### Objectives
**1)** Write out the part of the blog post between "And it was all" and "to a close.", inclusive.
**2)** Substitute "WebSocket" for "Websocket" in the records between the lines holding "Select model number" and "Select the angular", inclusive, and give back only those lines with nothing else altered.

### Quoted passage
Sunday, January 17, 2016

At Least I'm Not as Sad as I Used to Be

Angelus: Now that's everything, huh? No weapons, no friends, no hope. Take all that away, and what's left?

Buffy: Me.
                    --Becoming, Part 2

I feel like my blog has given the impression that throughout this whole divorce ordeal, my life has been a party a minute, that I've been nothing other than thrilled to be footloose and fancy free, and while yes, there has been a lot of excitement and a lot of good, that's not the truth at all.

Much closer to the truth would be if I were to say I've had a hard couple of months. A really, really hard couple of months. No, few. Maybe even several. (Actually, just count back to August. That's how many months of hard I've had.) I haven't been able to write. I've barely been able to run. I stopped reading. My diet went to crap.

And it was all over a boy. Well, two boys, really. Possibly even three (but I don't like to admit that third one hurts at all, so we'll just pretend that he didn't, doesn't, and never will).

But those hard months? They're ending now. Albeit slowly, the sad chapter is coming to a close.

In mid December, I started running regularly again, and this year I'm on track to run 600 miles, which is 97 miles more than I ran this one. Here I am writing right this second. I read a book over Christmas break. I lost five pounds.

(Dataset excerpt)
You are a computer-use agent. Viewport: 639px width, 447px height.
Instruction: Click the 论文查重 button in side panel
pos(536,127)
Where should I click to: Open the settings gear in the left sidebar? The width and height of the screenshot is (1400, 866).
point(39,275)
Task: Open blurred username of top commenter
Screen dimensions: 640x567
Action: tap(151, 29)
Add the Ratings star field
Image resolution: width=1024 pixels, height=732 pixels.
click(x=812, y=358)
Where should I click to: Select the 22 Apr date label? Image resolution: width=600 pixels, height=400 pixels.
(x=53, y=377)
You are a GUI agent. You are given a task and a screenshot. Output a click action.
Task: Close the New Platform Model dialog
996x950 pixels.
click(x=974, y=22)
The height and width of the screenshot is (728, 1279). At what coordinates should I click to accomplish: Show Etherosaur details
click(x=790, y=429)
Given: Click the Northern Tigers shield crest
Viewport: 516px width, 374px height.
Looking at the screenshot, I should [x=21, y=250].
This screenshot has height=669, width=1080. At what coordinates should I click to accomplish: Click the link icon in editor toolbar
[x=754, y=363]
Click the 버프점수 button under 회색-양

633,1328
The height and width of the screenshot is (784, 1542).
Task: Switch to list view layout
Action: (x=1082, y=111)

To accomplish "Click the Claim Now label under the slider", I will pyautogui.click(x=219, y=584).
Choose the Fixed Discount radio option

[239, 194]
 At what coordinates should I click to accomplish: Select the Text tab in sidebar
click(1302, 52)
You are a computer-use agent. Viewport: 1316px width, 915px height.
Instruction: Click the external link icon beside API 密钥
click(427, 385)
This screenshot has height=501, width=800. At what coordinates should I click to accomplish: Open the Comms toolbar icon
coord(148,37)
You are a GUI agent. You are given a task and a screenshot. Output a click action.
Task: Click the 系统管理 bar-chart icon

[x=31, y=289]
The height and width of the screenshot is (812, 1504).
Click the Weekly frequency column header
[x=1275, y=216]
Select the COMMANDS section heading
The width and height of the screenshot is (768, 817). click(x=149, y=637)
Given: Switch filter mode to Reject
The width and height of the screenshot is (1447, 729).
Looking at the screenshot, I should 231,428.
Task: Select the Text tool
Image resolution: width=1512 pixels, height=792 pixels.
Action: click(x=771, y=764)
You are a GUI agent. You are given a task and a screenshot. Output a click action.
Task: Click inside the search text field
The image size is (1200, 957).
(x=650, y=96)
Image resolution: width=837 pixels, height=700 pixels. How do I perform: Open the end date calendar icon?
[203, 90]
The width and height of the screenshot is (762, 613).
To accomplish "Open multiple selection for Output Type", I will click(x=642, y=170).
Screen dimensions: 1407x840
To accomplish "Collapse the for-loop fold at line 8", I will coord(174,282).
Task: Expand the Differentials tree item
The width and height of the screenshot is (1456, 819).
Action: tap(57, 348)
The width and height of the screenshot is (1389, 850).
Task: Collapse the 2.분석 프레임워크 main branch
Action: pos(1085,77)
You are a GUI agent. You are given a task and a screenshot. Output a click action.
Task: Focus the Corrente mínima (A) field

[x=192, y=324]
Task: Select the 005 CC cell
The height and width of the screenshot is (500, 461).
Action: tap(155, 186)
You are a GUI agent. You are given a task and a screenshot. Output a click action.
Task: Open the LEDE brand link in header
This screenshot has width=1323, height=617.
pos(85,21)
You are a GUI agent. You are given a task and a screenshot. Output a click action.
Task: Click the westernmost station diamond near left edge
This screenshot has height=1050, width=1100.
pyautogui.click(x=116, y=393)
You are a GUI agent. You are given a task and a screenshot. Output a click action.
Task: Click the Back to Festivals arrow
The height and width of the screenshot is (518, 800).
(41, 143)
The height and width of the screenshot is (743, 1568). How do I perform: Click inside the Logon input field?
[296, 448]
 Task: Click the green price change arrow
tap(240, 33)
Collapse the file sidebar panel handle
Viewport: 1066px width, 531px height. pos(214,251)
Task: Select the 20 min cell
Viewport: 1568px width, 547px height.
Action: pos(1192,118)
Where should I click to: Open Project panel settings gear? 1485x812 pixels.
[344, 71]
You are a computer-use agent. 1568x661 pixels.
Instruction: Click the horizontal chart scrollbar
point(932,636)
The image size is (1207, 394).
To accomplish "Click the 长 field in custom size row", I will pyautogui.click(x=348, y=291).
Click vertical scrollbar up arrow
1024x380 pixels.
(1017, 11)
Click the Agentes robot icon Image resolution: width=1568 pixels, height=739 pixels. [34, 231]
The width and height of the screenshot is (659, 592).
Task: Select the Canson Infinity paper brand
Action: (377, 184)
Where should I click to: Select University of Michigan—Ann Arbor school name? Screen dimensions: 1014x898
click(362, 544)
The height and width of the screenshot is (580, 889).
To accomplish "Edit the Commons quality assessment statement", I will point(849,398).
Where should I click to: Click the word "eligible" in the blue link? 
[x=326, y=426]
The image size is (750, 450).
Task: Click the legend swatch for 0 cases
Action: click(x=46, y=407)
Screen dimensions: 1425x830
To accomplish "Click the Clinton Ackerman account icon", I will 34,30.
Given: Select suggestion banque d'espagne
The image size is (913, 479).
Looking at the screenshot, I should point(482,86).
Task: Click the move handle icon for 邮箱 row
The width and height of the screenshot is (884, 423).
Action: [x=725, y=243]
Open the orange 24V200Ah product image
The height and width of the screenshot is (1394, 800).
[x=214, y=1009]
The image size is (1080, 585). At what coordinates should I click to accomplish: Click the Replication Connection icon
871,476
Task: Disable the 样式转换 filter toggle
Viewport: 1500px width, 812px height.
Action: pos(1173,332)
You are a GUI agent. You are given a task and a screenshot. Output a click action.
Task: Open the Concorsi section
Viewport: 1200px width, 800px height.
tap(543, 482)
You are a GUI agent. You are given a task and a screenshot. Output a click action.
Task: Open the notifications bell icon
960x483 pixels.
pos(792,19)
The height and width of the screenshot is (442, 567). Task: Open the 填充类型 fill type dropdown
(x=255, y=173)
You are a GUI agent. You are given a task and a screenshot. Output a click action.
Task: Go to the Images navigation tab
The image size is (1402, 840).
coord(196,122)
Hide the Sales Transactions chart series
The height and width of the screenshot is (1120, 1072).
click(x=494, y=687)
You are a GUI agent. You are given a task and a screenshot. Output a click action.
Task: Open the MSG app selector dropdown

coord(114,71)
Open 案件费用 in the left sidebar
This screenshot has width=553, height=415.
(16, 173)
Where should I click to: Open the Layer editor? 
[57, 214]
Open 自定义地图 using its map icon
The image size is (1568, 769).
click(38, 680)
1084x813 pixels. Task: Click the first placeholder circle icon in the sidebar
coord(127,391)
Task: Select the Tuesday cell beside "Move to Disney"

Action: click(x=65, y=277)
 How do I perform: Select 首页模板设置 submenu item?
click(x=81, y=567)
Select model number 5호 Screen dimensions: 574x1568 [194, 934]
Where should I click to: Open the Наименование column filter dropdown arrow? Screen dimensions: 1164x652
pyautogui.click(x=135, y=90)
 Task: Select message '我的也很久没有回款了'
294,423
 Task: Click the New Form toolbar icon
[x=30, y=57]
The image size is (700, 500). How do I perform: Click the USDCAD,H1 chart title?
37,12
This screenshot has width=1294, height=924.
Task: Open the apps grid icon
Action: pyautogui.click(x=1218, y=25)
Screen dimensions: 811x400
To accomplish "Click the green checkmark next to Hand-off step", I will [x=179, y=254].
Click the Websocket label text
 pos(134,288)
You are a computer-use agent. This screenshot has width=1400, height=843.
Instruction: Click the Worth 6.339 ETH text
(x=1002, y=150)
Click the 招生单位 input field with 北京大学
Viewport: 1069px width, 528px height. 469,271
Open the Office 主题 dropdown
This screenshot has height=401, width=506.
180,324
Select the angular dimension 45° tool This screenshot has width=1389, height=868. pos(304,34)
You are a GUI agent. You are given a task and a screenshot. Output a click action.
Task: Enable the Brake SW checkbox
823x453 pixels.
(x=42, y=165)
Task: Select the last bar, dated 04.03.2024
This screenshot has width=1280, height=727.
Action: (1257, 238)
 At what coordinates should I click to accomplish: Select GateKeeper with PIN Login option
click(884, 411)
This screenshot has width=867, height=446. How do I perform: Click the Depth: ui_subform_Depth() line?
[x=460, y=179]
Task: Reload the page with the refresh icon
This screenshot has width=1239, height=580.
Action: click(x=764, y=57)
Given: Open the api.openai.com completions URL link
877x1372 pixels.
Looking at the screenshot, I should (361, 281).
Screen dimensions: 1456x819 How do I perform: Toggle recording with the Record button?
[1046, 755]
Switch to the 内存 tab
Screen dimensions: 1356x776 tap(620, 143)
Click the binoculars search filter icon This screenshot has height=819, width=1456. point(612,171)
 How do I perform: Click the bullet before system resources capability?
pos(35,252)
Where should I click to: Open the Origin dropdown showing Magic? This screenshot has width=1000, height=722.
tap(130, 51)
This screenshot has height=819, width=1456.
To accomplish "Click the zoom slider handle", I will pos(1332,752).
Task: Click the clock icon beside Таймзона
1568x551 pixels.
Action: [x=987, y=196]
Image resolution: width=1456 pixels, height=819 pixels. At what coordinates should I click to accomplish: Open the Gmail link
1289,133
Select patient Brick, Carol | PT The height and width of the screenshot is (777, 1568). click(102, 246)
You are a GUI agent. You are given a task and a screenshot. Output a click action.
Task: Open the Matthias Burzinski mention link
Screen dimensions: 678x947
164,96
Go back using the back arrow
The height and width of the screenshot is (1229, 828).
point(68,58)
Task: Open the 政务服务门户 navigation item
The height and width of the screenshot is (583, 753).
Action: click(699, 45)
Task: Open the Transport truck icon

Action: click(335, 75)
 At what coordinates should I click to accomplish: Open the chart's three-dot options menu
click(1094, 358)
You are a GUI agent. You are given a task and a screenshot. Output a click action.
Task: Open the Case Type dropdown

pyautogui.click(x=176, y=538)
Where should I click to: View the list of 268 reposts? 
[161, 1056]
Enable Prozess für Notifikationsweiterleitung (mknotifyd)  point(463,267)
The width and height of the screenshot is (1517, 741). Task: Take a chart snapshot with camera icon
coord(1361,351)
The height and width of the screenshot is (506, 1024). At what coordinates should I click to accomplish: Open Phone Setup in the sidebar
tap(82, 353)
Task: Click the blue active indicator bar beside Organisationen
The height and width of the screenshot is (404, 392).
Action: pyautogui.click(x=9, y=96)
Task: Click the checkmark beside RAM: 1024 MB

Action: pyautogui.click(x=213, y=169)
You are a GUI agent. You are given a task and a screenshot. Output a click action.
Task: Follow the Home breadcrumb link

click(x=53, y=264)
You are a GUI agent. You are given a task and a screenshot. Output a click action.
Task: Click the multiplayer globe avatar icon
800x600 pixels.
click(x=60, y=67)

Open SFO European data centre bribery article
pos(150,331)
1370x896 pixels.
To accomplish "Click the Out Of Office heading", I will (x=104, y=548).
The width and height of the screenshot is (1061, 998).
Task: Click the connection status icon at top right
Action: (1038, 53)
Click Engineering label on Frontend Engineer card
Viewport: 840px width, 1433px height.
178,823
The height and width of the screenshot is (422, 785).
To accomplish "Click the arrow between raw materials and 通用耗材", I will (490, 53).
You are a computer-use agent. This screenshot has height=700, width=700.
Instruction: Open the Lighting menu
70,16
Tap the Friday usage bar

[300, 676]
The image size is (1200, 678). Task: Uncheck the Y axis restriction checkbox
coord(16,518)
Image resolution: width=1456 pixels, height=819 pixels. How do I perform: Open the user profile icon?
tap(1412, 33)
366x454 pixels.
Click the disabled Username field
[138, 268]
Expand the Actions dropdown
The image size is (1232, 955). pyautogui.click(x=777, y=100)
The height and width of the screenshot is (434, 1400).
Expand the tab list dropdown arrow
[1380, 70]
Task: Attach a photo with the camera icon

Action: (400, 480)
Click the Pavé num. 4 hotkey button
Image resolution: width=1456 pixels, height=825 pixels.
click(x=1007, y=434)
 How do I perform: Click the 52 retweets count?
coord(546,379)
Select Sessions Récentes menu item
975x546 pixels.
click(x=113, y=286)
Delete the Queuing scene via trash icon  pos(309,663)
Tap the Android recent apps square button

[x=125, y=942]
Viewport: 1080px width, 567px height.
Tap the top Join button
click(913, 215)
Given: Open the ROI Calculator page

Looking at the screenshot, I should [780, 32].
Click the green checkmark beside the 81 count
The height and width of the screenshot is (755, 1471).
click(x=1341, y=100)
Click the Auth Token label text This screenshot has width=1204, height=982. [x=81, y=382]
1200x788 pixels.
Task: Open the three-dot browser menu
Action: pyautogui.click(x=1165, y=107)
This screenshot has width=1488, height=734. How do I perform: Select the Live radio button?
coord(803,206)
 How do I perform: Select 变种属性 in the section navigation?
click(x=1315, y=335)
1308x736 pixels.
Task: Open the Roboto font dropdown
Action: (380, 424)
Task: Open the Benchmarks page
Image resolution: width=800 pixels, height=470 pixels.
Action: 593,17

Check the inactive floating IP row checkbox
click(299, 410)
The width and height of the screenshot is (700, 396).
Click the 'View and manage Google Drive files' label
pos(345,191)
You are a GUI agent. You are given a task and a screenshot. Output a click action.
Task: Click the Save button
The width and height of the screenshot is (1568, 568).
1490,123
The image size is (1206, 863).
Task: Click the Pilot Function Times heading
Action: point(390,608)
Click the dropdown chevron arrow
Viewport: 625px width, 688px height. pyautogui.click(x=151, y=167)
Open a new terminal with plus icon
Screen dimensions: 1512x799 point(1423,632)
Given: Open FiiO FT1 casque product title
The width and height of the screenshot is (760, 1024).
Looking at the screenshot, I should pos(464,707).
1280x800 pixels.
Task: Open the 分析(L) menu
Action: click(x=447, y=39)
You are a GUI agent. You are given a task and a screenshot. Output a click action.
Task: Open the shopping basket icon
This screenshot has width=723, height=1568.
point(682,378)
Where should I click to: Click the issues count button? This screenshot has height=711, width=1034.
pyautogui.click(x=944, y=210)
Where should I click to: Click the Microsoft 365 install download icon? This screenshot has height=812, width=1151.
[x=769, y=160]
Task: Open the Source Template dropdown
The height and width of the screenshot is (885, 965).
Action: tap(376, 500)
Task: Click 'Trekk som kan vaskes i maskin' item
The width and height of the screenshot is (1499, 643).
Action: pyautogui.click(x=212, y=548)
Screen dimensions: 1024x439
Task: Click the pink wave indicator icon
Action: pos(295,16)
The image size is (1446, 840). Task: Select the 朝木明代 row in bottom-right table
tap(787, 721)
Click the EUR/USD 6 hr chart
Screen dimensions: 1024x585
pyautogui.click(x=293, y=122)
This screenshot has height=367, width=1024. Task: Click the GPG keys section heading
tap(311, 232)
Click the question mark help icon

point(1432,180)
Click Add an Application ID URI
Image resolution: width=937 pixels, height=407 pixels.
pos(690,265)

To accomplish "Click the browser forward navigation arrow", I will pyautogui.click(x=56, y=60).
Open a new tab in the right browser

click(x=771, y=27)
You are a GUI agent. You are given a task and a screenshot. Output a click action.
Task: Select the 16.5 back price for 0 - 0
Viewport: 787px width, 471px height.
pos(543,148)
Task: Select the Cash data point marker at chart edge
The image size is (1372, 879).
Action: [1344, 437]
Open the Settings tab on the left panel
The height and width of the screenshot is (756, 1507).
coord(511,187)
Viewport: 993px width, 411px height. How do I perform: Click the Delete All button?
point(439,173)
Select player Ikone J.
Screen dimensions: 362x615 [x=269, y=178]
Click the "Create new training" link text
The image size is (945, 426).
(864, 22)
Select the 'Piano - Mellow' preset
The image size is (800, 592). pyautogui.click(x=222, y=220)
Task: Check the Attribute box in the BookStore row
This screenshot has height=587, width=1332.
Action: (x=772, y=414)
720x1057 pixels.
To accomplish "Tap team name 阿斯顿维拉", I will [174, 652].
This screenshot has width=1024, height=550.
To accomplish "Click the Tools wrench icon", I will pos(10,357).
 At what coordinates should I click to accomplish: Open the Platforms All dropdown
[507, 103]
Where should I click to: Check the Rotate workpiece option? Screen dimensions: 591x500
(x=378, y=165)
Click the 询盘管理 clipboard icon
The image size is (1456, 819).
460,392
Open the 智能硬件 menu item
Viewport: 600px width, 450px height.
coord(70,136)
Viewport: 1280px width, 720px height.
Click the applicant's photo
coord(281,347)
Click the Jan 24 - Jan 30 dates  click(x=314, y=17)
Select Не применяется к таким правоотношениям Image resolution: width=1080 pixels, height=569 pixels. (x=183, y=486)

### Solutions for each task
**1)**
And it was all over a boy. Well, two boys, really. Possibly even three (but I don't like to admit that third one hurts at all, so we'll just pretend that he didn't, doesn't, and never will).

But those hard months? They're ending now. Albeit slowly, the sad chapter is coming to a close.

**2)**
Select model number 5호 Screen dimensions: 574x1568 [194, 934]
Where should I click to: Open the Наименование column filter dropdown arrow? Screen dimensions: 1164x652
pyautogui.click(x=135, y=90)
 Task: Select message '我的也很久没有回款了'
294,423
 Task: Click the New Form toolbar icon
[x=30, y=57]
The image size is (700, 500). How do I perform: Click the USDCAD,H1 chart title?
37,12
This screenshot has width=1294, height=924.
Task: Open the apps grid icon
Action: pyautogui.click(x=1218, y=25)
Screen dimensions: 811x400
To accomplish "Click the green checkmark next to Hand-off step", I will [x=179, y=254].
Click the WebSocket label text
 pos(134,288)
You are a computer-use agent. This screenshot has width=1400, height=843.
Instruction: Click the Worth 6.339 ETH text
(x=1002, y=150)
Click the 招生单位 input field with 北京大学
Viewport: 1069px width, 528px height. 469,271
Open the Office 主题 dropdown
This screenshot has height=401, width=506.
180,324
Select the angular dimension 45° tool This screenshot has width=1389, height=868. pos(304,34)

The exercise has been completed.